Возможность опасного пути подстерегает нас во многих случаях. Как-то я смотрел по телевидению передачу, посвященную дню Ивана Купалы. Меня довело до ужаса то, что там был показан заснятый на пленку сеанс гипноза. Чрезвычайно грубый и решительный молодой человек приводит в гипнотическое состояние десятки людей. Они плачут, пытаются что-то выразить. Это нагоняет какую-то чудовищную адовую тоску. Я как будто почувствовал нехорошие, дьявольские клыки… Два интеллигентно и убедительно говорящих человека пытались доказать, что нет границы между добром и злом… Это такое манихейство, которое сразу выдает дьявольщину. Это — рука, протянутая в ту сторону. А я никак не хочу ее протягивать. Не примыкая ни к какому церковному благочестию и будучи вольнодумом, я чувствую, где эта граница!
— У тебя на полке стоит книга писаний Доктора Фауста. Читая ее, не испытываешь ли ты подобных ощущений?

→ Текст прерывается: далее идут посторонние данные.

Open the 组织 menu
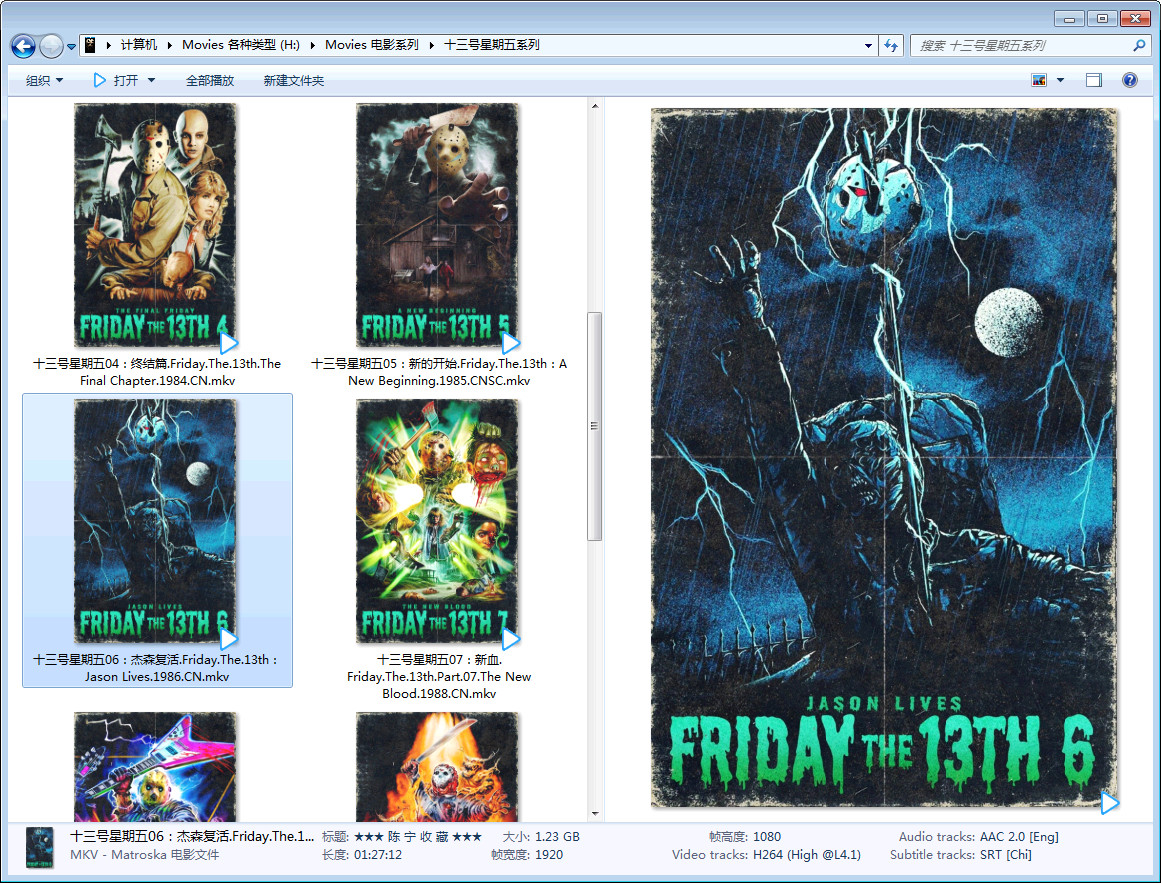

А.Ш. Конечно, испытываю! Это как бы игра с тем самым миром. И я боюсь, что я могу потерять момент, когда это станет опасным — для меня! Все решения, которые я принимаю, прошли утверждение в гораздо более важной сфере. И я, сам того не ведая, принимаю уже сделанное решение. До сих пор меня это спасало и, как я надеюсь, привело ближе к истине. Но опасность продолжает оставаться…
— И в этом смысле, работа над Фаустом — это некий акт борьбы?
А.Ш. Получается так.
— Насколько я понимаю, Фауст — одно из самых главных твоих сочинений?
А.Ш. Это так и есть. Но вместе с тем работа над ним напоминает мне сюжет оперы Анри Пуссера Ваш Фауст — бесконечный процесс, который почти невозможно довести до конца. Работая над Фаустом, я поражаюсь, насколько, — не заботясь специально об этом стиле, — я его чувствую. Откуда я его чувствую? Я не знаю откуда! Почему не знаю! И это меня самого заставляет удивляться и подозревать, что я поддаюсь обучающему меня нечистому. Потому, что это опера о Фаусте.
— Но ведь нельзя же считать, что самим фактом писания этой оперы ты предаешь себя в руки нечистому?
А.Ш. Я понимаю. Критическое спорное положение остается. Тут волей-неволей я вступаю в негативный контакт — с миром, который всегда опасен. Он не бывает не опасен.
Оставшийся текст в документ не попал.